Widerspruch zur Transparenz-Initiative
Mit der Lancierung der eidgenössischen Transparenz-Initiative nächste Woche, die die Korrumpierung der Politik durch die Wirtschaftslobby beenden will, hat die SP eigentlich klar gemacht, dass sie eine saubere Politik will. Die Abhängigkeit jetzt auch in den eigenen Reihen erhöhen zu wollen, läuft diesem Ziel völlig zuwider. Die Transparenz-Initiative haben wir beschlossen, weil wir wissen wollen, welche Interessensbindungen die rechten Parteien haben. Die Bevölkerung soll sehen, wo und wie sie die Politik auf ihre Spender ausrichten. SP und Grüne sind die einzigen grossen Parteien, die keine Spenden aus der Wirtschaft annehmen, und genau deshalb können wir glaubwürdige Politik machen. Die Transparenz-Initiative würde keinerlei Empörung mehr auslösen, wenn die SP Spenden von Grossbanken in ihren Büchern hat. Dann würde dieses korrupte Spiel zum «business as usual» – Politikverdrossenheit inklusive. Wie hoch meine persönliche Motivation wäre, einer Organisation 50 Franken zu spenden, die das Zehntausendfache von einer Bank kriegt, sei dahingestellt.
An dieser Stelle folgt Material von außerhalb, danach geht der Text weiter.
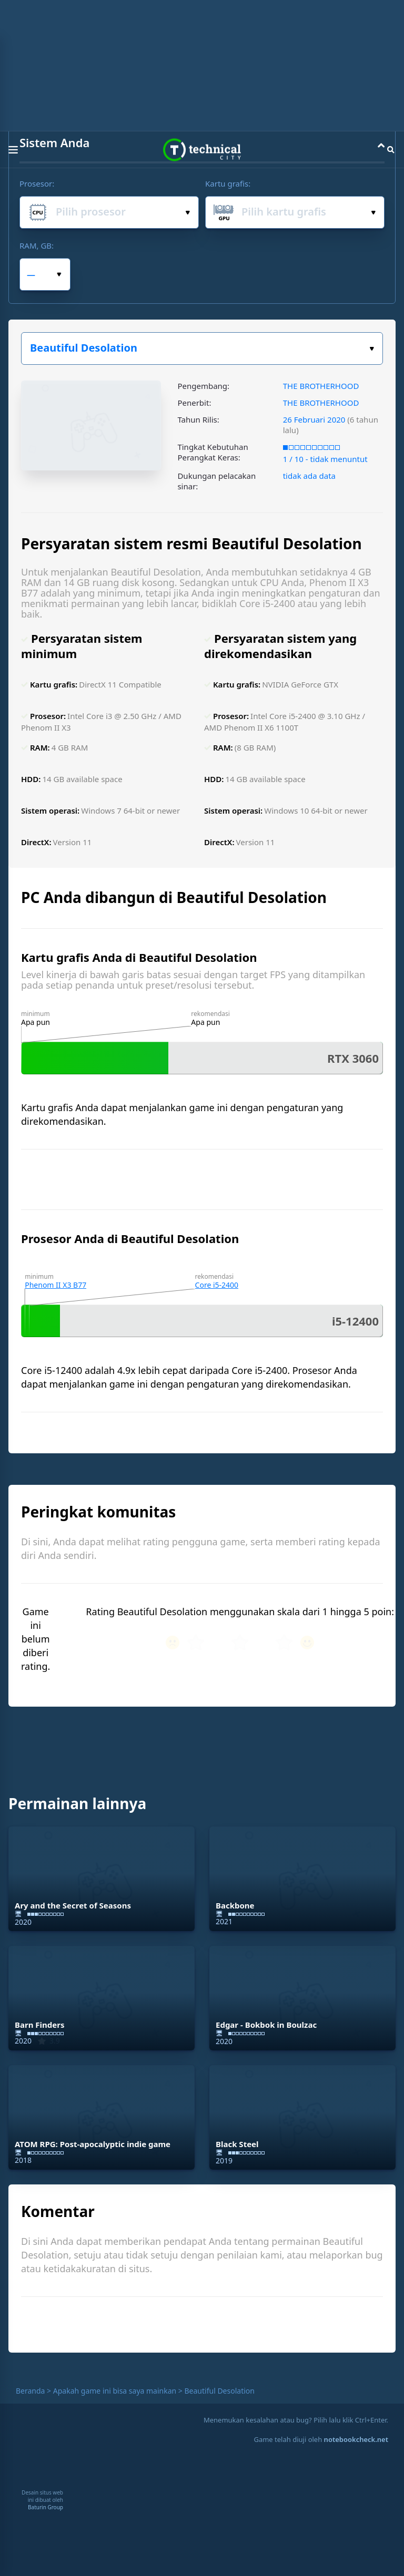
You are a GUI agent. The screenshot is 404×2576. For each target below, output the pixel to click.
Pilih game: (371, 349)
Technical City (202, 150)
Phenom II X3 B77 (55, 1285)
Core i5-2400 (217, 1285)
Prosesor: (36, 183)
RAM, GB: (36, 245)
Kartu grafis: (227, 183)
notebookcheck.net (356, 2439)
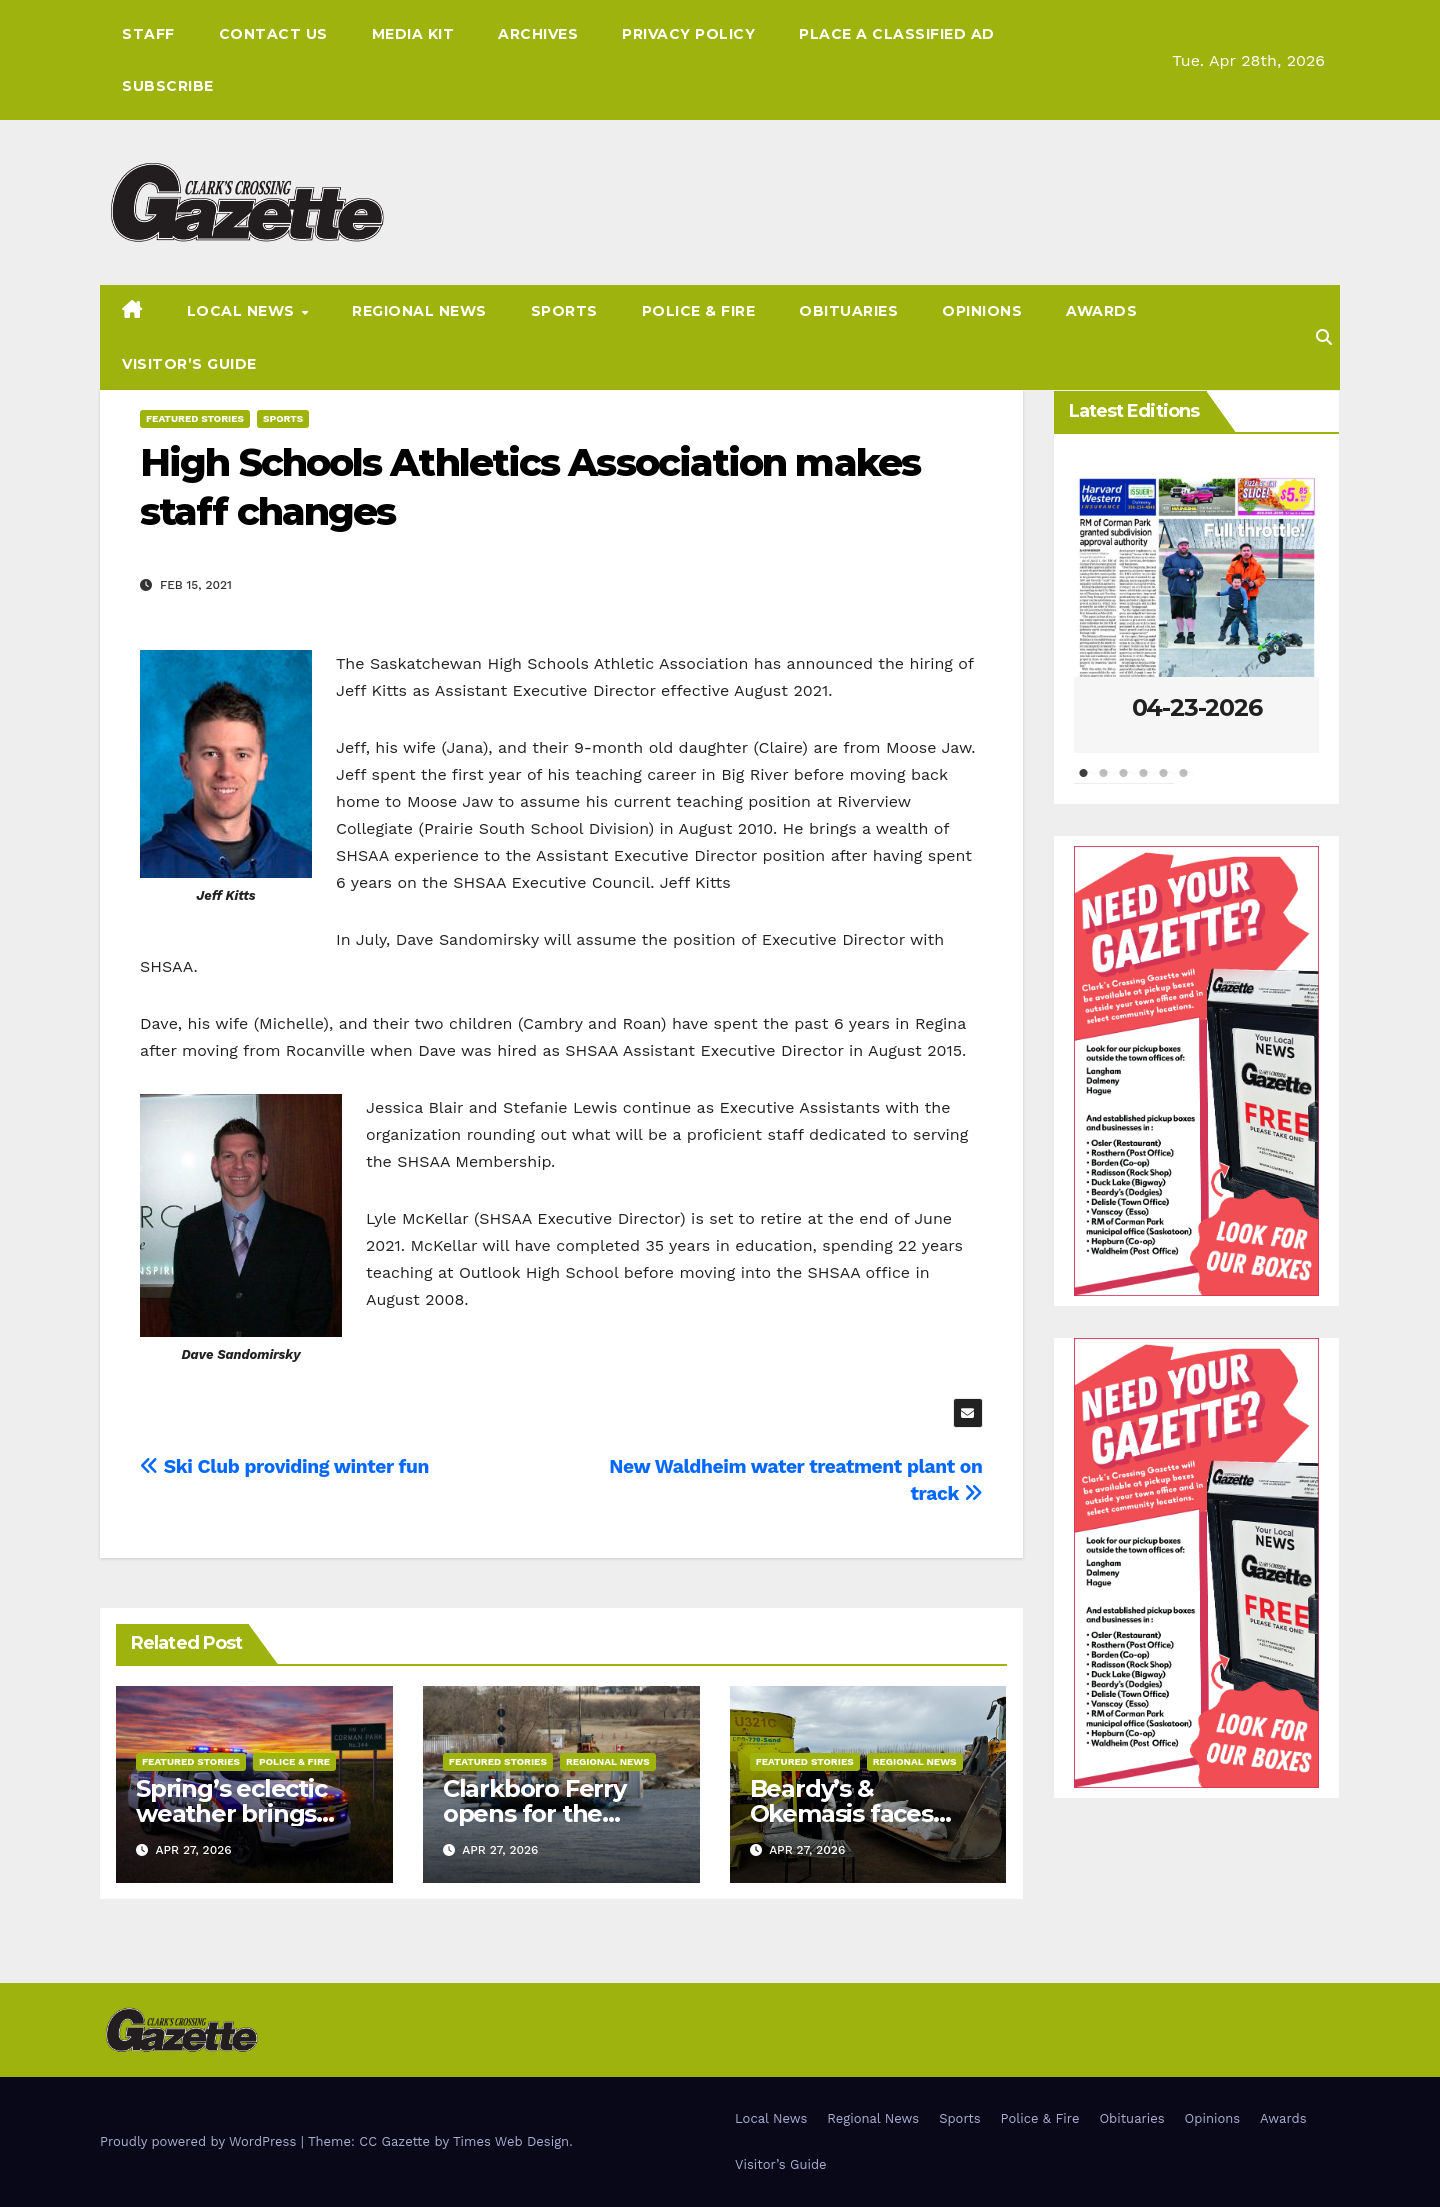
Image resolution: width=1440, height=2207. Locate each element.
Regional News (419, 311)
Natürlich ist das Problem der korrumpierten Politik mit der Ablehnung der Bankengelder nicht gelöst. Die Schweiz bliebe in Sachen Politikfinanzierung weiterhin eine Bananenrepublik, und die bürgerlichen Parteien liessen sich weiter kaufen. Hier kann die Transparenz-Initiative helfen, die Abhängigkeiten offen zu legen und unsere Demokratie transparenter zu machen. Aber auch sie kann die Übermacht der Multis auf die Politik nicht verhindern. Was aber sonst? Ein nächster wichtiger Schritt wäre der Kampf für die staatliche Parteienfinanzierung und ein Verbot von Grossspenden. So würden nicht nur gleichlange Spiesse zwischen den Parteien geschaffen, es würde auch verhindert, dass Parteien anstatt gemäss ihrer Überzeugung gemäss dem Geldstrom stimmen würden. Dies wäre ein echter Schritt in Richtung einer Demokratie, in der Gleiche unter Gleichen über ihre gemeinsame Zukunft bestimmen würden.
Die Rettung einer korrupten Demokratie durch mehr Korruption hingegen wäre eine politische Kapitulation und der SP unwürdig.